__What you need to do__
With the material below, print exactly the lines between the line holding "[Facebook] (700, 14)" and the line holding "Membres du CSM (178, 147)", inclusive. Add nothing else.

__Provided information__
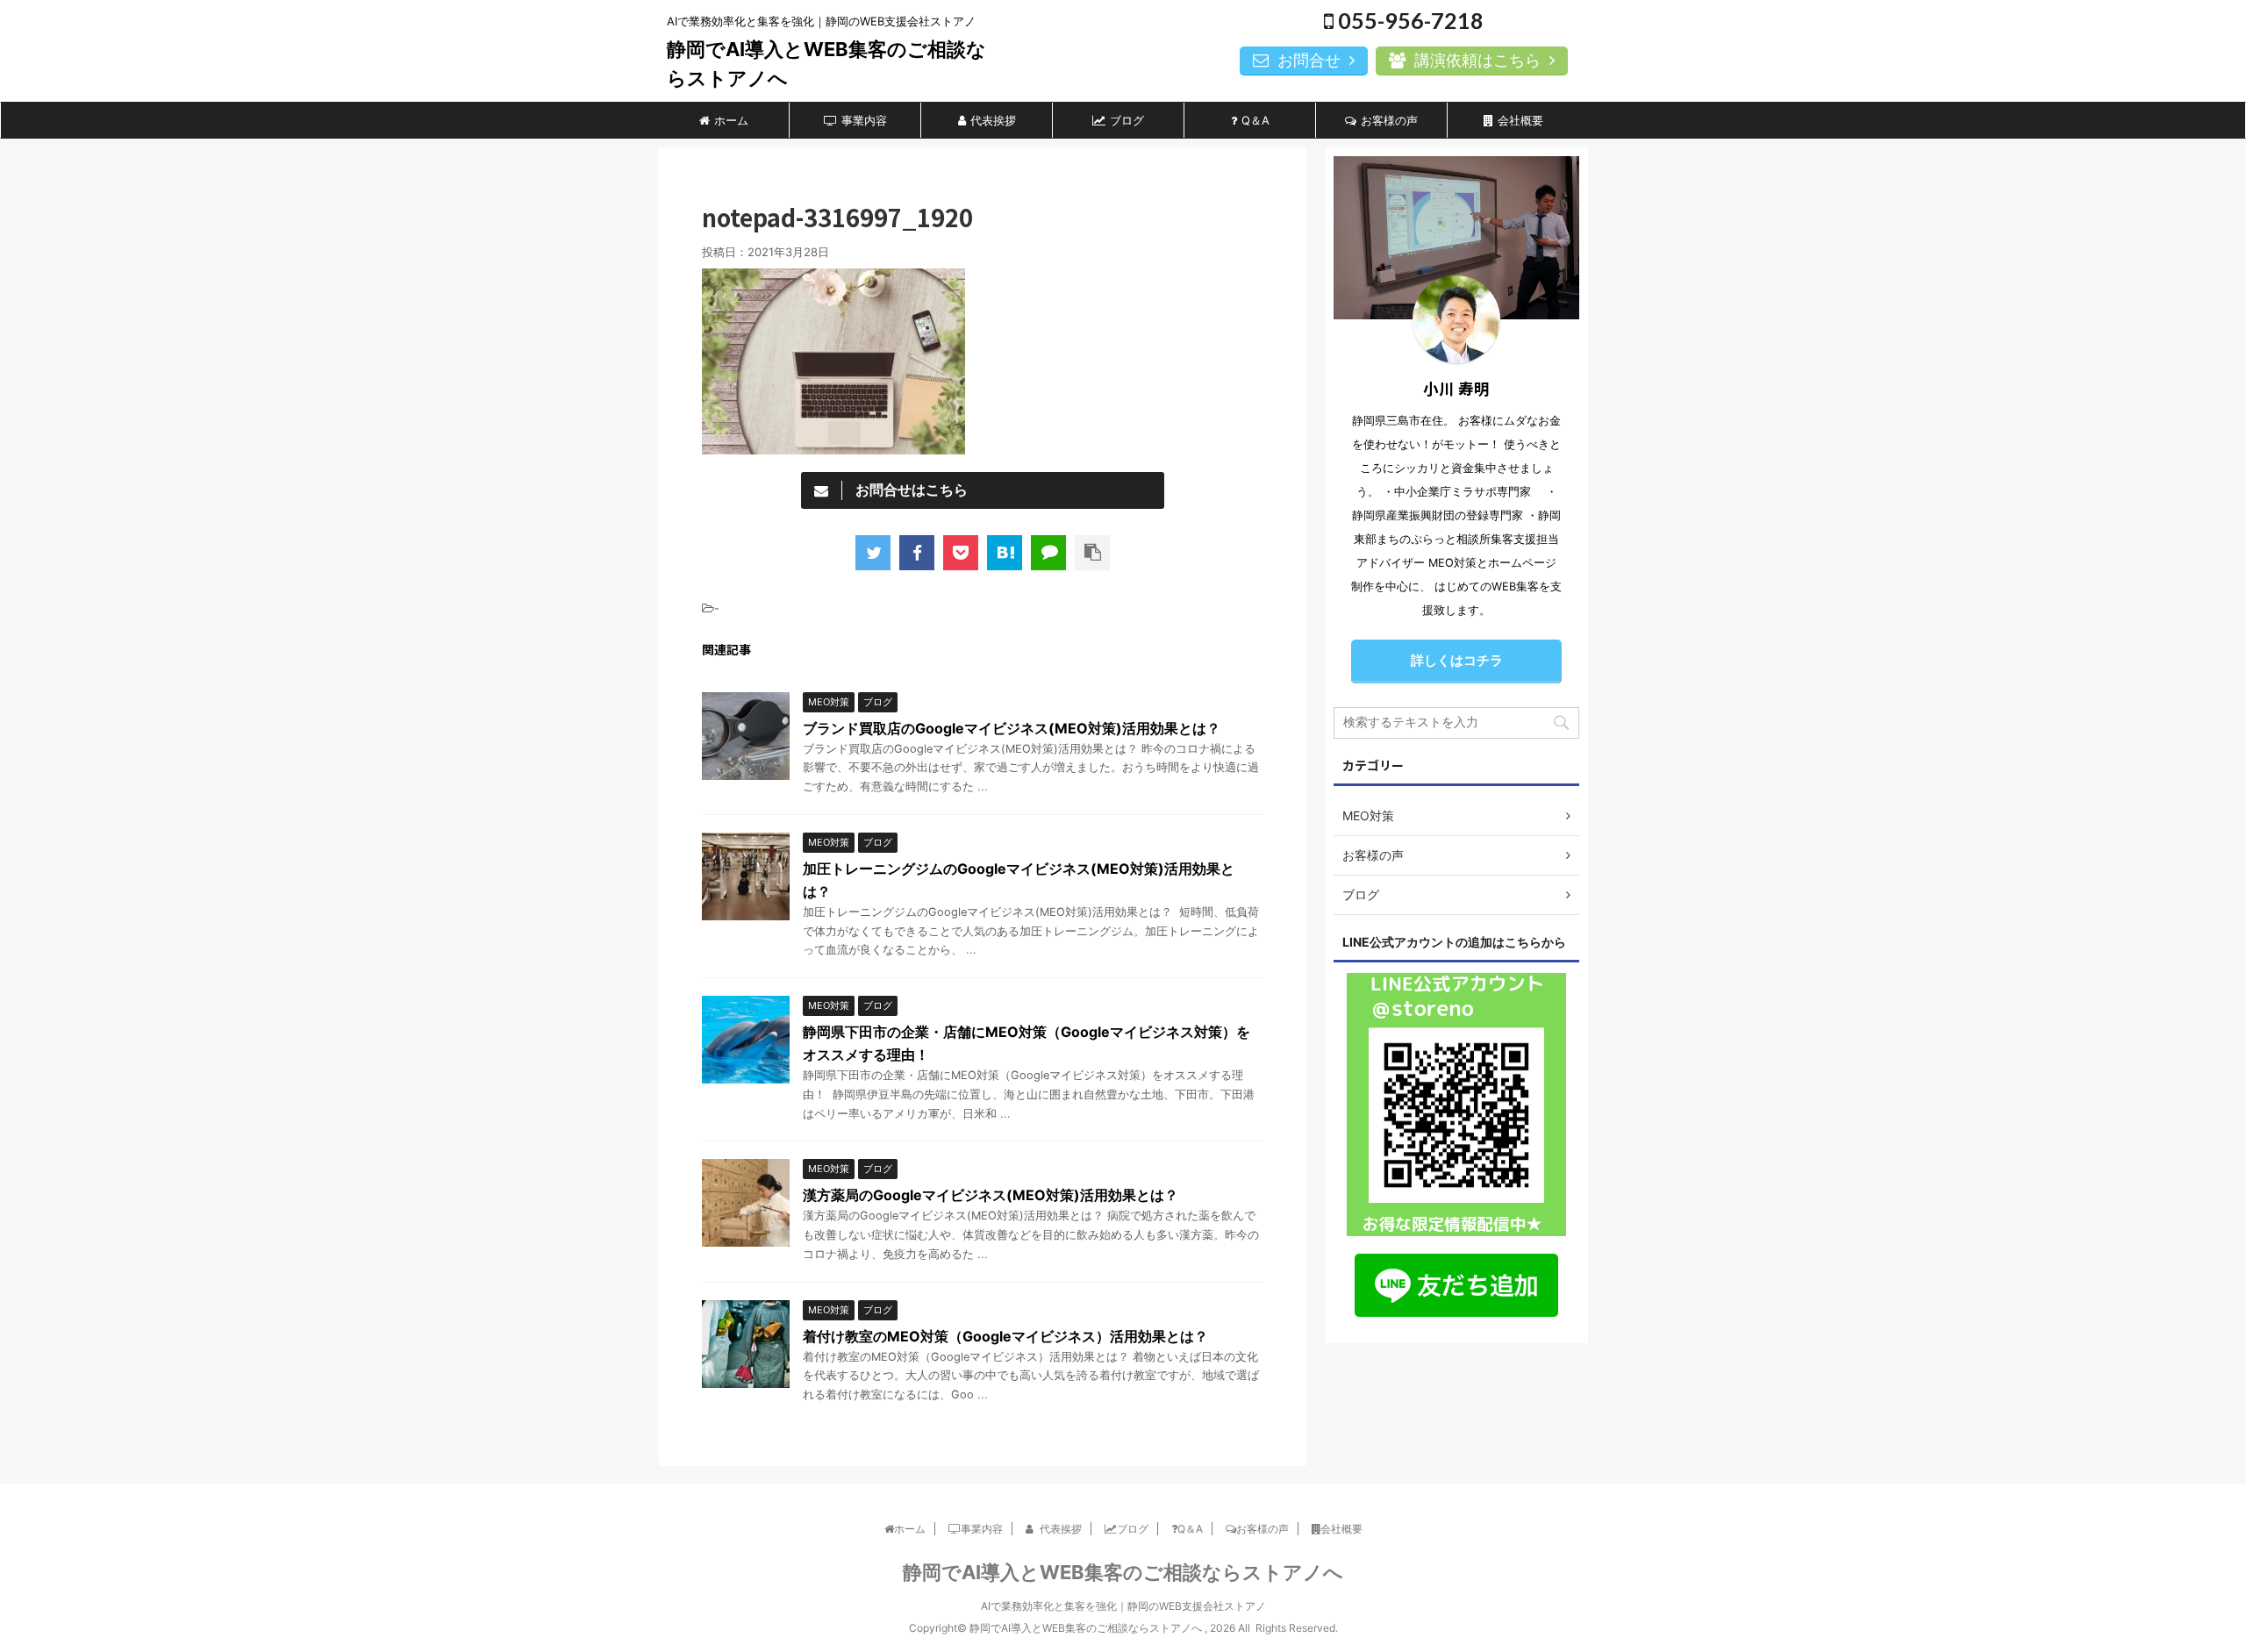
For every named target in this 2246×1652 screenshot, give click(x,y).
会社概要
--
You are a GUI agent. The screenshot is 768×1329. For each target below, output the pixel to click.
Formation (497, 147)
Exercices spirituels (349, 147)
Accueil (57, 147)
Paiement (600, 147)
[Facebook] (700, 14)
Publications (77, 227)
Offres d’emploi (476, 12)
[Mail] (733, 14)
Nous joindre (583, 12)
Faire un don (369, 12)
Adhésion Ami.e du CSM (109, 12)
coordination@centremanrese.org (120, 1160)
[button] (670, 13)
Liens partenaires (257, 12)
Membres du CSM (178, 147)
--
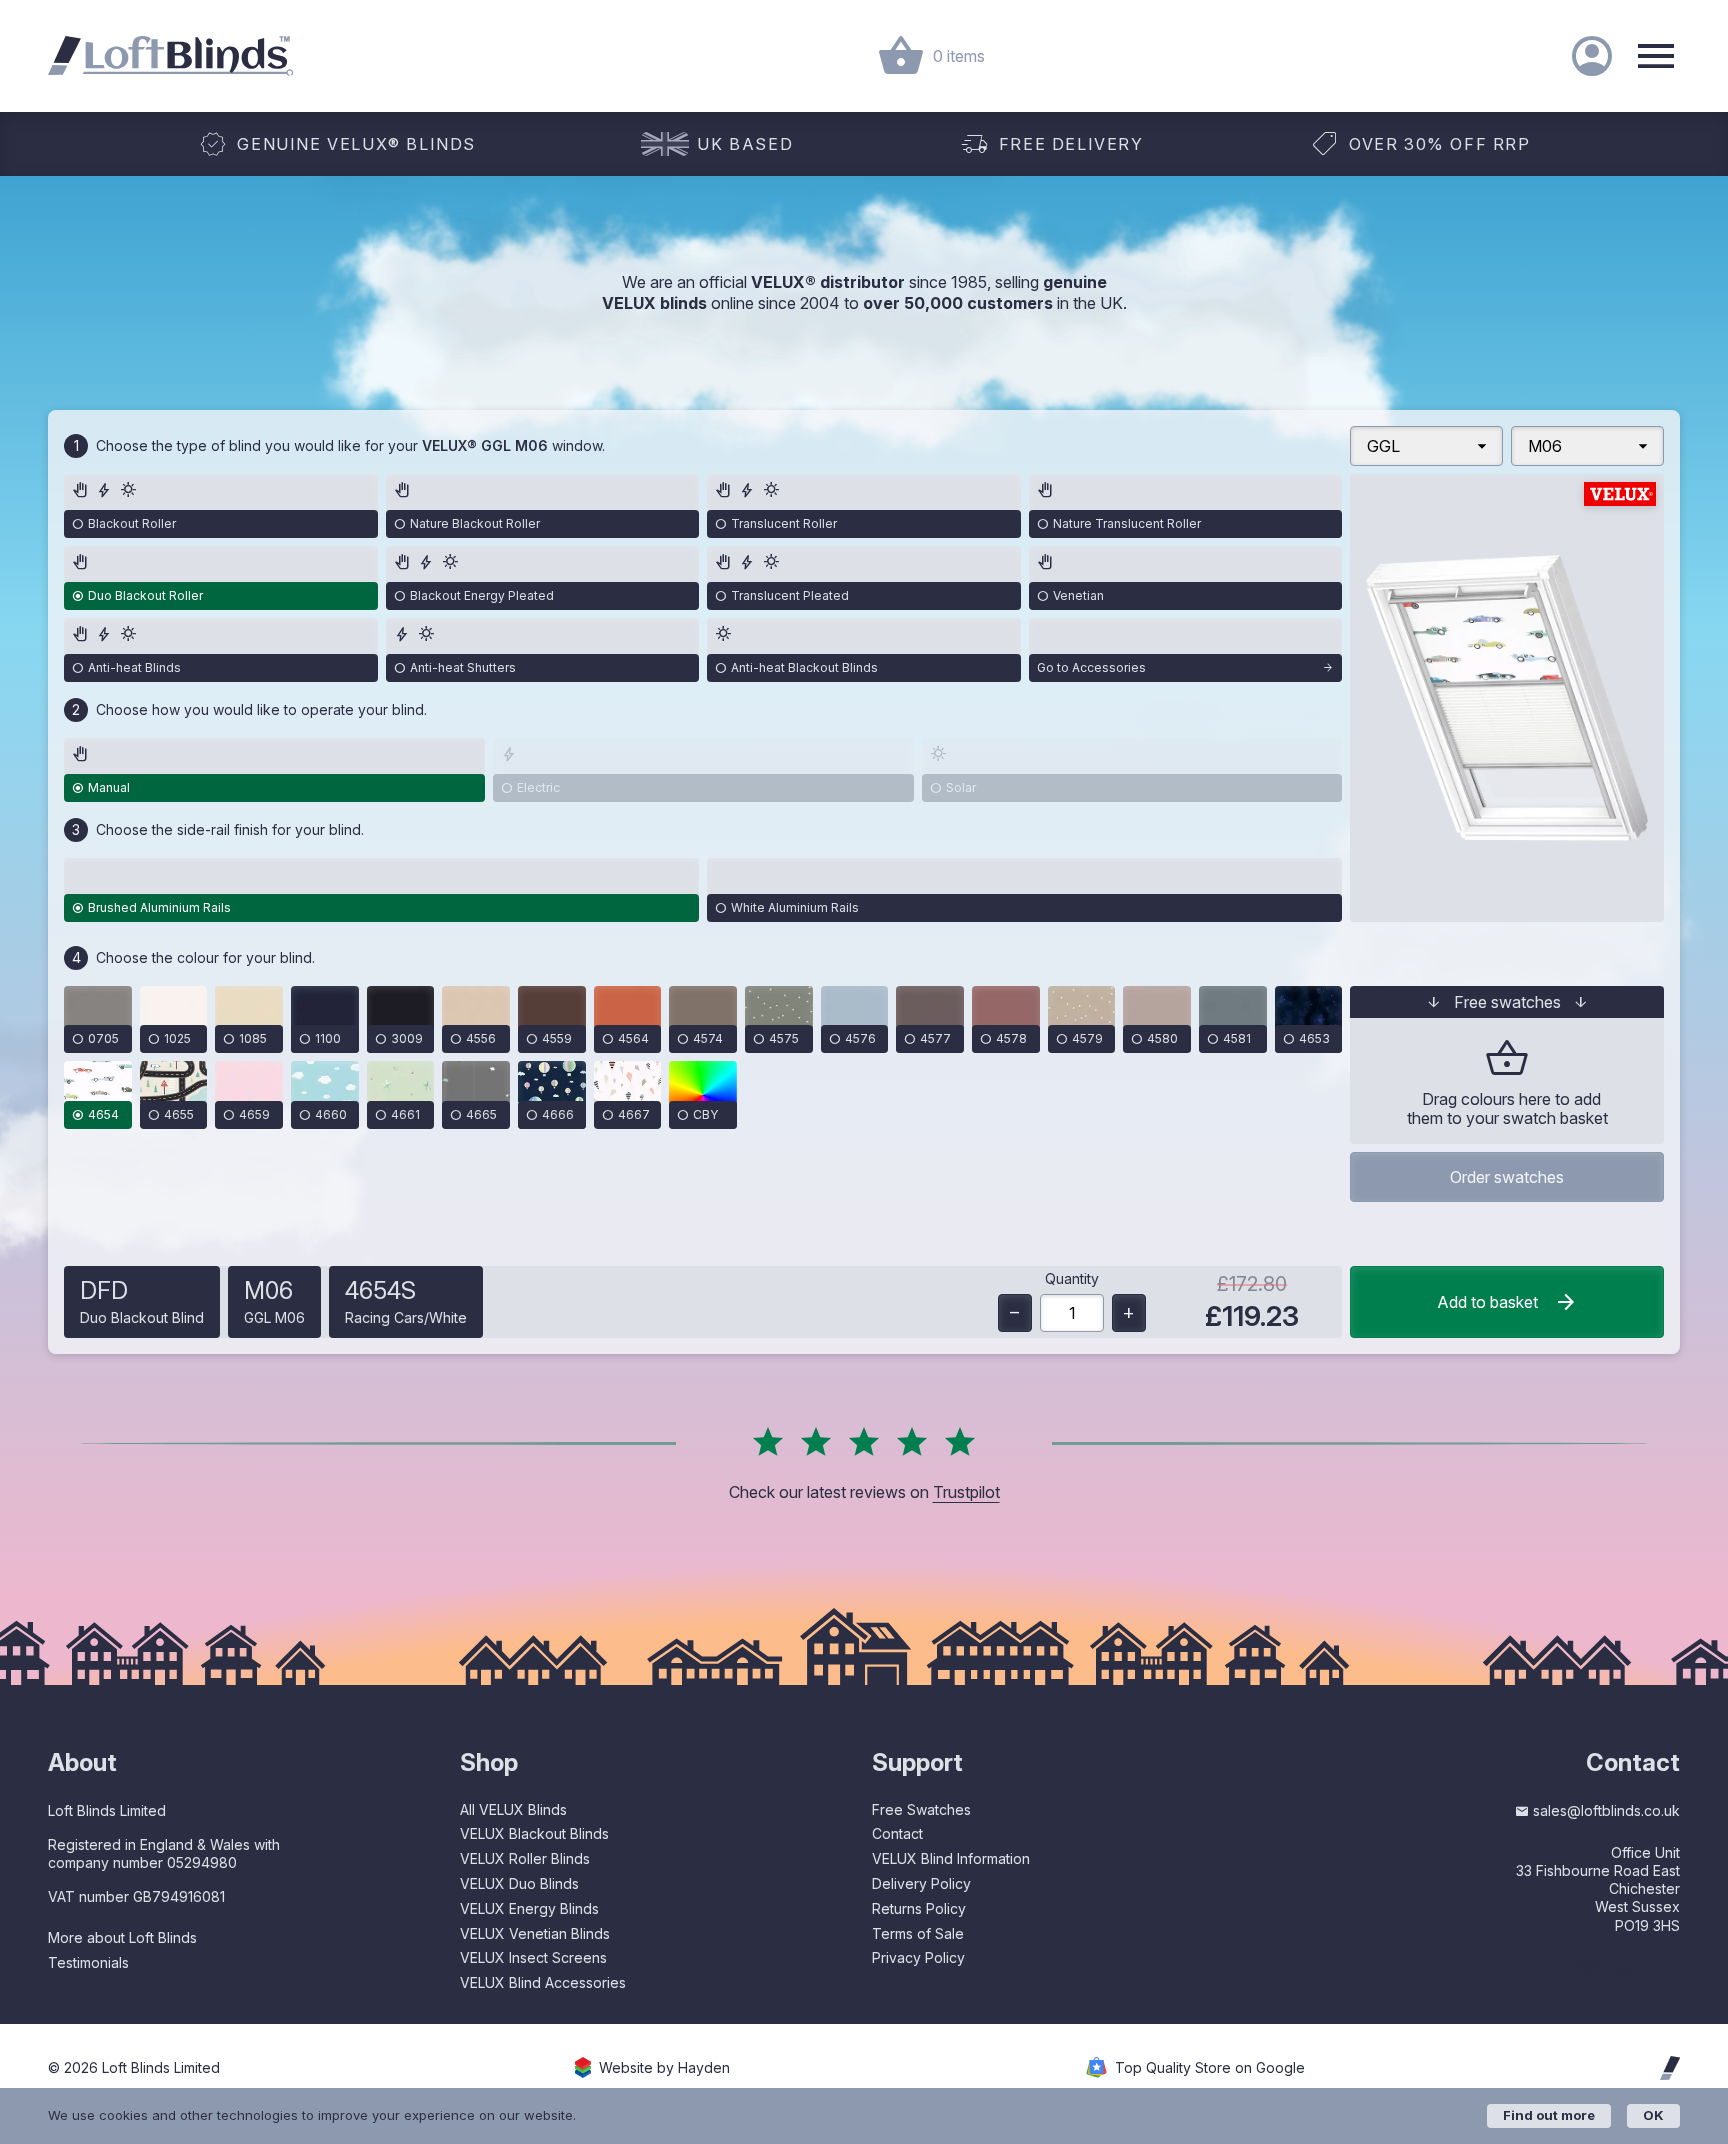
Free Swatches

__Problem solution__
[Facebook] (700, 14)
Publications (77, 227)
Offres d’emploi (476, 12)
[Mail] (733, 14)
Nous joindre (583, 12)
Faire un don (369, 12)
Adhésion Ami.e du CSM (109, 12)
coordination@centremanrese.org (120, 1160)
[button] (670, 13)
Liens partenaires (257, 12)
Membres du CSM (178, 147)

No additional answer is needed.